2007:Query by Singing/Humming

From MIREX Wiki

Status

The goal of the Query-by-Singing/Humming (QBSH) task is the evaluation of MIR systems that take as query input queries sung or hummed by real-world users. More information can be found in:

Please feel free to edit this page.

Query Data

1. Roger Jang's corpus (MIREX2006 QBSH corpus) which is comprised of 2797 queries along with 48 ground-truth MIDI files. All queries are from the beginning of references.

2. ThinkIT corpus comprised of 355 queries and 106 monophonic ground-truth midi files (with MIDI 0 or 1 format). There are no "singing from beginning" gurantee. This corpus will be published after the task running.

3. Noise MIDI will be the 5000+ Essen collection(can be accessed from http://www.esac-data.org/).

To build a large test set which can reflect real-world queries, it is suggested that every participant makes a contribution to the evaluation corpus.

Task description

Classic QBSH evaluation:

  • Input: human singing/humming snippets (.wav). Queries are from Roger Jang's corpus and ThinkIT corpus.
  • Database: ground-truth and noise midi files(which are monophonic). Comprised of 48+106 Roger Jang's and ThinkIT's ground-truth along with a cleaned version of Essen Database(2000+ MIDIs which are used last year)
  • Output: top-20 candidate list.
  • Evaluation: Mean Reciprocal Rank (MRR) and Top-X hit rate.

To make algorithms able to share intermediate steps, participants are encouraged to submit separate transcriber and matcher modules instead of integrated ones, which is according to Rainer Typke's suggestion. So transcribers and matchers from different submissions could work together with the same pre-defined interface and thus for us it's possible to find the best combination. Besides, note based approaches (symbolic approaches) and pitch contour based approaches (non-symbolic approaches?) are compared.

2007 framework.jpg

Participants

If you think there is a slight chance that you might want to participate, please add your name and e-mail address to this list

  • Xiao Wu & Ming Li ({xwu,mli} at hccl dot ioa dot ac dot cn)
  • Mohamed Sordo & Maarten Grachten (e-mail at my homepage)
  • Niko Mikkila (mikkila at cs dot helsinki dot fi)
  • Rainer Typke (rainer dot typke at ofai dot at) (note matcher; I need a MySQL database to participate)
  • Carlos G├│mez (cgomez at ldc dot usb dot ve) (note matcher)
  • Ean Nugent (nugente at andrews dot edu) (I would like more background information)
  • Jiang Danning (jiangdn at cn dot ibm dot com)
  • J.-S. Roger Jang (jang at cs dot nthu dot edu dot tw)
  • Alexandra Uitdenbogerd (sandrau at rmit dot edu dot au)
  • Ming Xuan, Zou (felix at wayne dot cs dot nthu dot edu dot tw)
  • Shen huang & Lei wang ((shenhuang,leiwang) at hitic dot ia dot ac dot cn )

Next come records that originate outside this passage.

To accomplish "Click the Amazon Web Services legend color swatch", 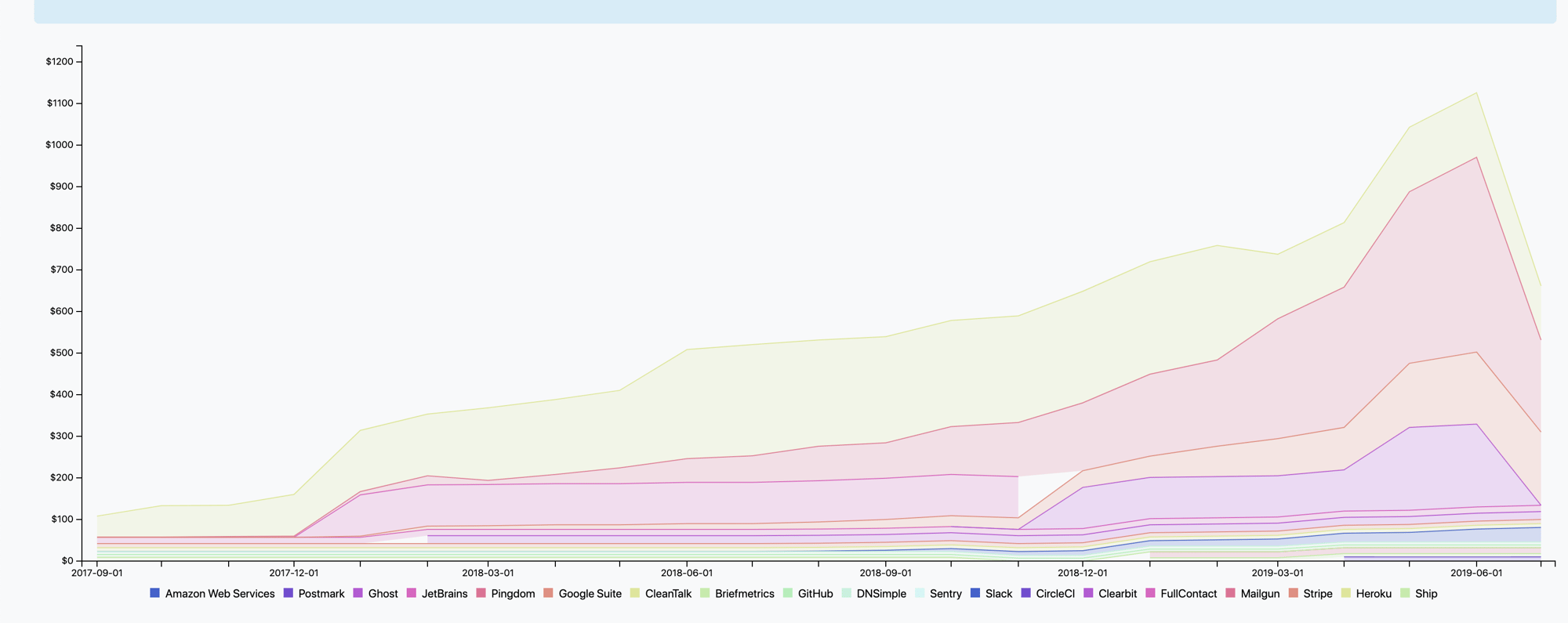I will (154, 593).
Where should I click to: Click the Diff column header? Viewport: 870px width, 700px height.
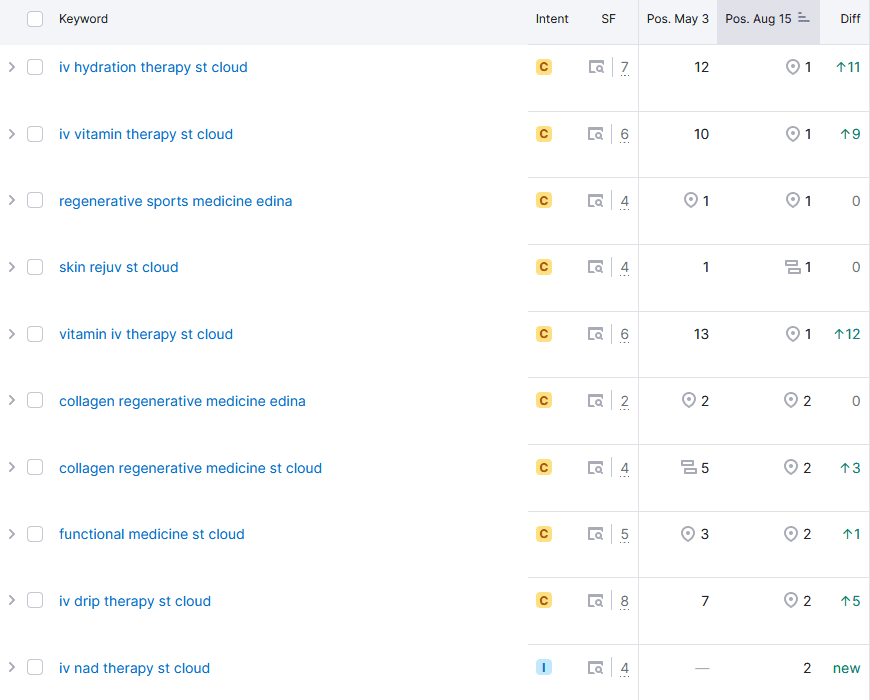850,19
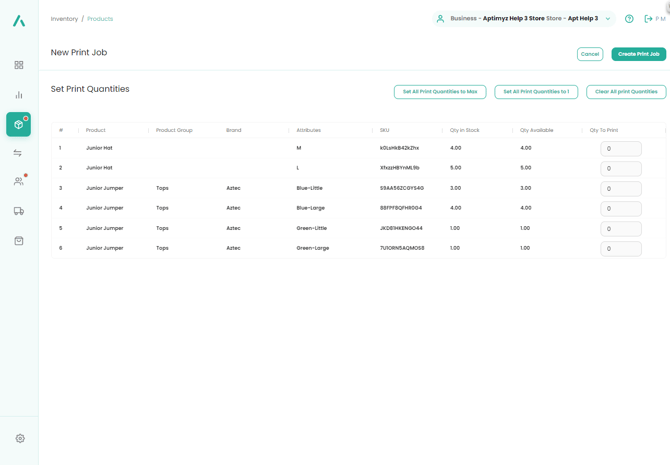This screenshot has width=670, height=465.
Task: Click the Aptimyz logo in sidebar
Action: 19,20
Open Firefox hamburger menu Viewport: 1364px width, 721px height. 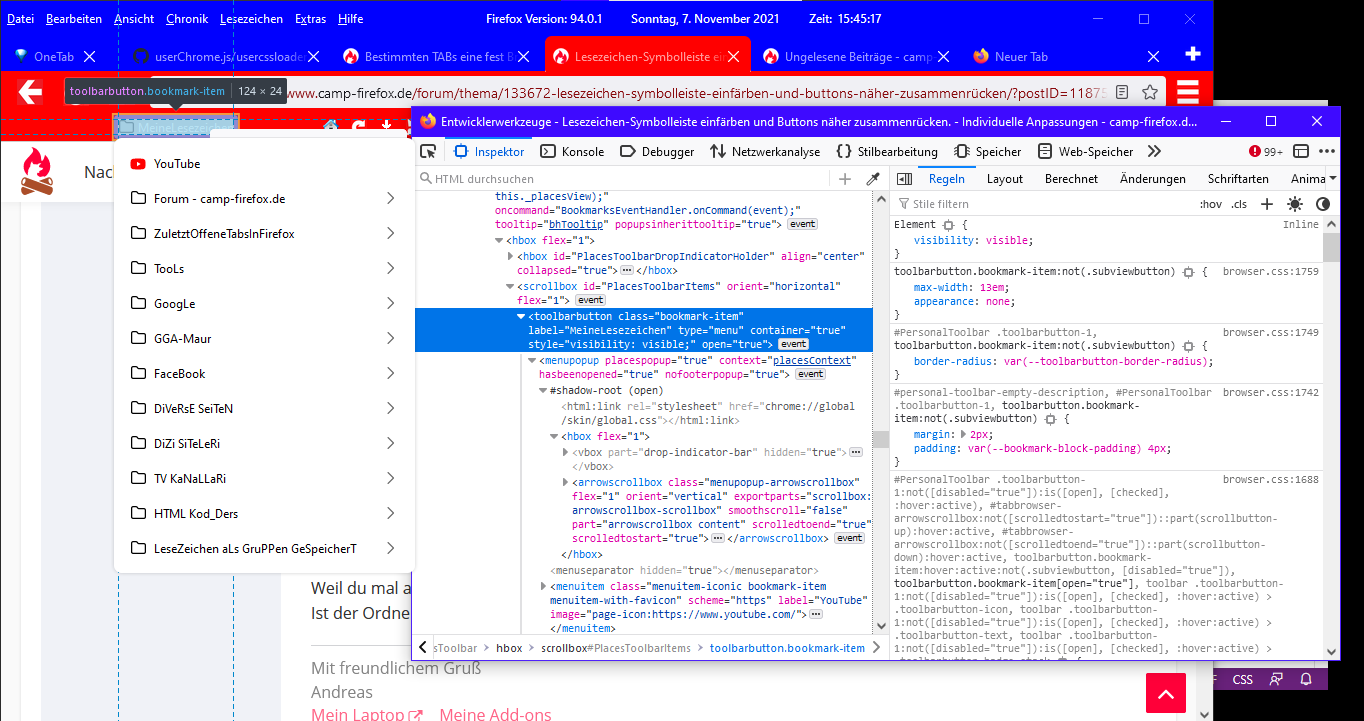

Interface suggestion commented by Xiao Wu

1. Database indexing/building. Calling format should look like

indexing %db_list% %dir_workspace_root%

where db_list is the input list of database midi files named as uniq_key.mid. For example:

./QBSH/Database/00001.mid
./QBSH/Database/00002.mid
./QBSH/Database/00003.mid
./QBSH/Database/00004.mid
...

Output indexed files are placed into dir_workspace_root.

2. Note transcriber. Calling format:

note_transcriber %query.list% %dir_query_note%

Each input file dir_query/query_xxxxx.wav in query.list outputs a transcription dir_query_note/query_xxxxx.note, and each text line of the generated note file represents a query note formated as note %onset_time% %duration% %midi_note%. Example:

note 2000 250 62.25
note 2250 250 62.03
note 2500 500 64.42
note 3200 220 62.30
...

Here onset_time and duration are counted in millisecond.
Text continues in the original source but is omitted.